BEGIN Page excerpt

BEN JONSON'S VERSES ON THE MARRIAGE OF THE EARL OF SOMERSET.
The British Museum purchased for 14l. the copy of the 1640 edition of Ben Jonson's Works, which was sold by Messrs. Sotheby and Wilkinson, in the library of the Honorable Archibald Fraser of Lovat. The volume, which had on its exterior covers the arms of Carr, Earl of Somerset, contains on one of them the following inscription:—"These verses were made by the author of this booke, and were delivered to the Earl of Somerset upon his Lordship's wedding-day." Then follow the verses in the poet's own handwriting.
"To the Most Noble and above his Titles Robert Earle of Somerset.
"They are not those, are present wth theyr face,
And clothes, and guifts, that only do thee grace
At these thy nuptials; but, whose heart, and thought
Do wayte upon thee: and theyr Loue not bought.
Such weare true Wedding robes, and are true Freindes,
That bid, God giue thee ioy and haue no endes
W'h I do, early, vertuous Somerset,
And pray, thy ioyes as lasting bee, as great.
Not only this, but euery day of thine,
W'th the same looke, or w'th a better, shine.
May she, whom thou for spouse, to-day, dost take
Out-bee yt Wife, in worth, thy friend did make:
And thou to her, that Husband, may exalt
Hymens amends, to make it worth his fault.
So, be there neuer discontent, or sorrow,
To rise wth eyther of you, on the morrow.
So, be yo'r Concord, still, as deepe, as mute;
And euery ioy, in mariage, turne a fruite;
So, may those Mariage-Pledges, comforts proue:
And eu'ry birth encrease the heate of Loue.
So, in theyr number, may you neuer see
Mortality, till you immortall bee.
And when your yeares rise more, then would be told
Yet neyther of you seeme to th' other old.
That all, yt view you then, and late; may say,
Sure, this glad payre were maried, but this day.
We need scarcely point out the allusions in the eleventh and twelfth lines to Sir T. Overbury's Character of a Good Wife; but we cannot help calling attention to the curious fact that these lines, written in 1613, must have been carefully preserved by the unhappy man to whom they were addressed, through all his trials and difficulties; and then, on the publication of the 1640 edition of Rare Ben's Works,—twenty-seven years after his disgraceful marriage, five years before his death,—been pasted by him in the cover of the volume which is now very properly deposited in the National Library.
JUNIUS AND THE QUARTERLY REVIEW.
Speculations about Junius are once again the fashion. I would recommend the editor of "N. & Q." not to enter on the general question; but there are ways, within his legitimate province, by which he might do good service. For example, there have been many obscure persons alluded to in these discussions, about whom we should all be glad to receive information. Thus, Mr. Combe, the author of Dr. Syntax's Tour, figures prominently in the last number of the Quarterly Review. Now, of Mr. Combe very little is known: his name never, I believe, appeared in a title-page, although he lived, or rather starved, by literature, for half a century. From a correspondent of The Athenæum I learn that a list of Combe's works, in his own handwriting, is in the possession of Mr. Robert Cole; and as Mr. Cole is said to be a very liberal man, I have no doubt he would allow you to print that list. What a waste of speculation, not on one subject, but many subjects, might thus be saved to another generation of editors and contributors!

END Page excerpt
BEGIN Data

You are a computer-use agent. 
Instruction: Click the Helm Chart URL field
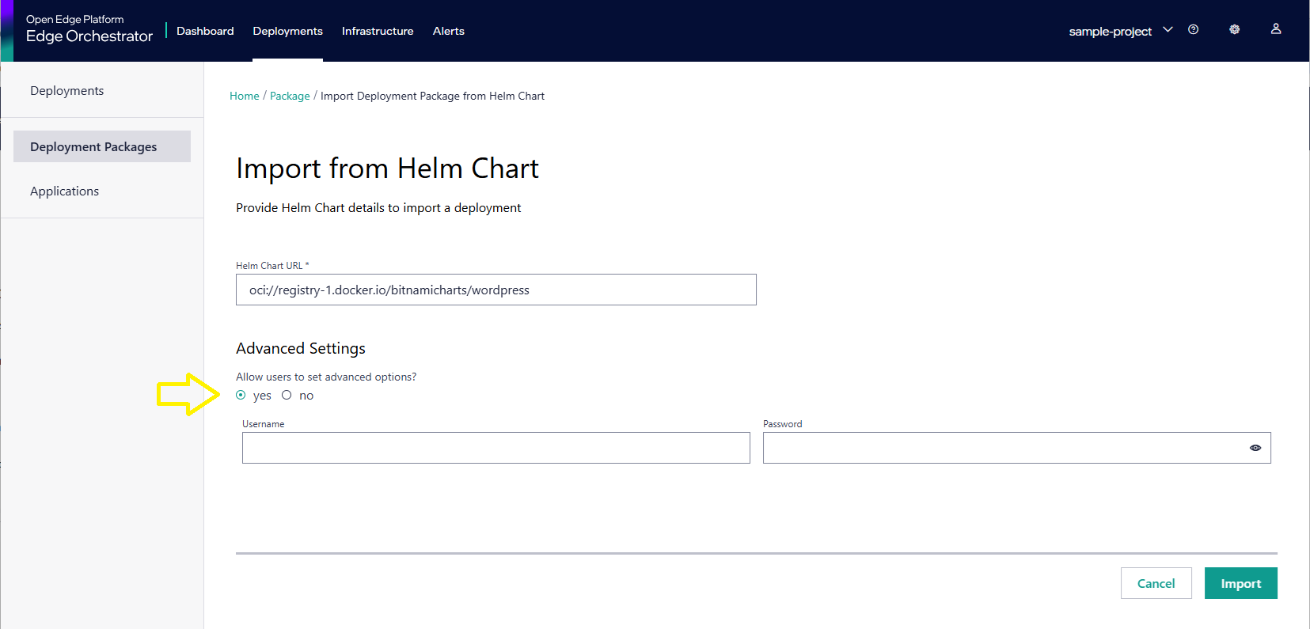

END Data

Required work =
(a) According to the page excerpt, how much did the British Museum pay for the 1640 edition of Ben Jonson's Works?
(b) Print the page excerpt verbatim, starting at "May she, whom" and ending at "on the morrow.".

Solved problems =
(a) 14l.

(b)
May she, whom thou for spouse, to-day, dost take
Out-bee yt Wife, in worth, thy friend did make:
And thou to her, that Husband, may exalt
Hymens amends, to make it worth his fault.
So, be there neuer discontent, or sorrow,
To rise wth eyther of you, on the morrow.